Good Morning Sunshine

The latest incarnation of the paint room aka art studio, in which I have spent hours moving things around and minutes actually working on stuff.

The latest incarnation of the paint room aka art studio, in which I have spent hours moving things around and minutes actually working on stuff.

There isn’t a lot of sunshine yet today, but that’s okay.  We’re having gorgeous autumn weather into the last ten days of September.  Six work shifts to go.  I know countdowns are bad, and a form of wishing your life away while you wait for something to end or begin or happen but I’m doing it anyway.  Anticipation is half the fun, right?

On my second last working Wednesday, all alone between six and eight with no appointments and no customers and no real ambition, I decided to write down all the things I will miss about work when I’m finally done with it on the last day of this month.  I took a sheet of paper out of the printer, got one of my three erasable pens out of my pocket (there must always be three) and sat down to write a list.  Things I will miss.  Ten minutes crawled by.  Everything I thought of was something I actually wouldn’t miss at all.  In fact I knew I would be beside myself with relief and happiness to never have to deal with that shit again.  So then I divided the paper in two and on the second half started a list of things I will NOT miss.  I filled up that side and the entire back with such a pile of work related crap it put me in a totally pissy mood.  I should not be left alone on Wednesday nights.  I’ve always said that, but no one listens.

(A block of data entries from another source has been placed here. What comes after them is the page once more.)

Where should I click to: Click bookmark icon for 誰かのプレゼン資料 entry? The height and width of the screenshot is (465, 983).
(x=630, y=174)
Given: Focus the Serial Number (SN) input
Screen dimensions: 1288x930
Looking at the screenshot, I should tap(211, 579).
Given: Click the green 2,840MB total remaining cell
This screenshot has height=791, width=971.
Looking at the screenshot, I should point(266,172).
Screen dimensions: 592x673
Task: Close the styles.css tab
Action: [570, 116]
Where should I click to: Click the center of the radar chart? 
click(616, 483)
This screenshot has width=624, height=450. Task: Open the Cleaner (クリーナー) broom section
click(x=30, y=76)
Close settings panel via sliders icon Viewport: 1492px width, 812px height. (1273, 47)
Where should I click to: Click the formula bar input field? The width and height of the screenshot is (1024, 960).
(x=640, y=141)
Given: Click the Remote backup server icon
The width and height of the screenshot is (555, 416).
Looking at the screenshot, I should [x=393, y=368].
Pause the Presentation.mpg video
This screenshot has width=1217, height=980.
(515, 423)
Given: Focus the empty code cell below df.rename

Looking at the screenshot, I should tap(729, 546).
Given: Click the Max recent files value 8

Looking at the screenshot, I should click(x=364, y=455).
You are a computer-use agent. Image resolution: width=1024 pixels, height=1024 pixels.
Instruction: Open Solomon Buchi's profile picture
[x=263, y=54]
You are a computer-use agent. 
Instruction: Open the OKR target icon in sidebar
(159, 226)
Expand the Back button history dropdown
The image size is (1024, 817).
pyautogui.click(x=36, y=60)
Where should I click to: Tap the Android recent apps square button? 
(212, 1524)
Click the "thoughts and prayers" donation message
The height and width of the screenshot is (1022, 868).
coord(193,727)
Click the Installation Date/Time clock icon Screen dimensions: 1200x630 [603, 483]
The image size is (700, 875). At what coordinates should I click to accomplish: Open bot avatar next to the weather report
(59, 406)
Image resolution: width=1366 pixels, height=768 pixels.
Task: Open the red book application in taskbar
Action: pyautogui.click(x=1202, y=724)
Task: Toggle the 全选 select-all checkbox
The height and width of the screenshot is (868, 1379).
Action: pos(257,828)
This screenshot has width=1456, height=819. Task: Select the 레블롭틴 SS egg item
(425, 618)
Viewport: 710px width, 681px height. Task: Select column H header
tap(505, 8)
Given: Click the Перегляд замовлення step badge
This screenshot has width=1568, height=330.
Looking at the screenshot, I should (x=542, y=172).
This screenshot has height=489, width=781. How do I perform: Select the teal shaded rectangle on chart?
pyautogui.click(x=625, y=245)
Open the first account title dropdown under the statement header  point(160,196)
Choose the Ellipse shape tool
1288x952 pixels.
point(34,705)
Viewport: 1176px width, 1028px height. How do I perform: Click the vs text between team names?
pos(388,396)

While this process was all very cathartic, I won’t be sharing my list of negativity from hell.  Going over it once was enough.  Indisputable proof that it’s time to walk away.

W is coming home today.  He’s been in Ontario at the island closing things up for the winter.  He’s bringing my water-color paint supplies home with him.  I can’t remember why I thought it was a good idea to leave them there, but now I’ll have fewer excuses for stifling my creative urges as I amass all my tools and gather ideas and look up art classes.  Plan projects, get organized, have another cup of coffee, read some blogs, play some candy crush, make a pot of soup…..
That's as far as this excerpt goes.